読み返してみて驚いたのは、思っていたよりよく出来ていたことだった。思い出補正がだいぶ掛かってるんじゃないか、再読したらガッカリするんじゃないかと思っていたのだが、完成度が高くてびっくりした。文章が平易で読みやすく展開が速くて楽しめる。最後の方のオチも見事。ちょっと強引というか運命的な設定もあるのだけど(キットンとか)、あっさり描かれているのでそんなに気にならない。

登場人物が比較的多いのにみんな個性的だ。あとがきで作者が前から夢に出てきていたキャラばかりだと言っているだけのことがある。キャラ造形にオタクっぽい安易さがほとんどないと思う。

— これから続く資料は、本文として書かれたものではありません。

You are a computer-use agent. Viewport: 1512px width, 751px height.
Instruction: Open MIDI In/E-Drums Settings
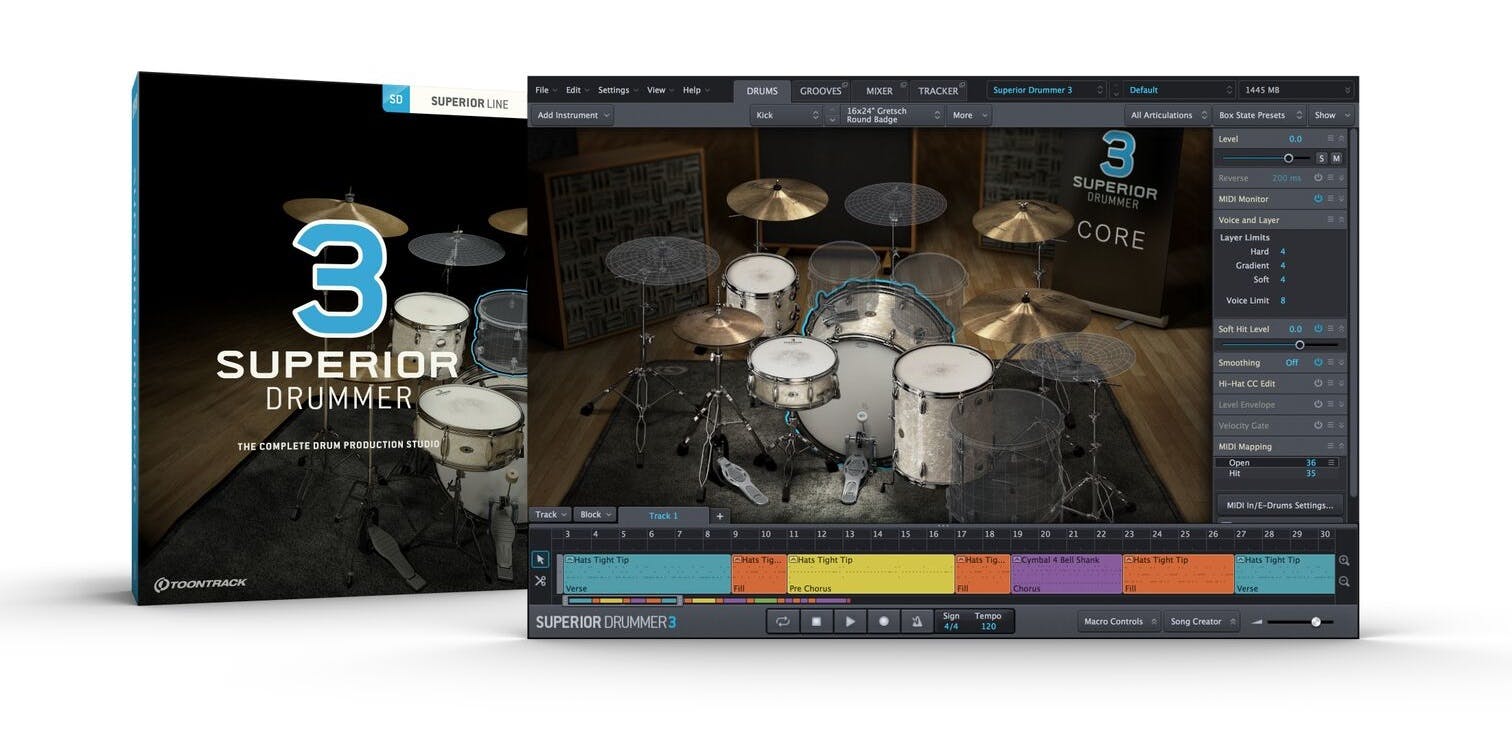tap(1279, 505)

いま思うと、この作品は売り方を誤ったんじゃないかなと思う。うまくやればドラクエ級のメジャーさを獲得できたんじゃないだろうか。一番の誤りはイラストレーターの人選だったと思う。迎夏生という人の絵はいいと思うのだけど、メジャーな分野を狙うには向いていなかったんじゃないかなあ。

二番目の誤りは、表紙で目立っている主人公の女の子とエルフの幼女が一般人には拒否反応を招いてしまうだろうことか。主人公を一人称ではなくして、エルフの幼女もあからさまなひらがな言葉を抑えればよかったんじゃないだろうか。

あぁ、でも主人公の女の子の一人称がなくなってしまうとこの作品の魅力を否定することになってしまうかな?巻が進むにつれて、私としては主人公の女の子の性格にちょっとイヤな感じがするようになるのだが、その点も含めてこの作品の大きな魅力となっていると思うので、それを否定するつもりはまったくない。

ともかく私はおおげさながらハリーポッターになるかならないかというぐらい大きな可能性を秘めていたんじゃないかと今回読んでみて思った。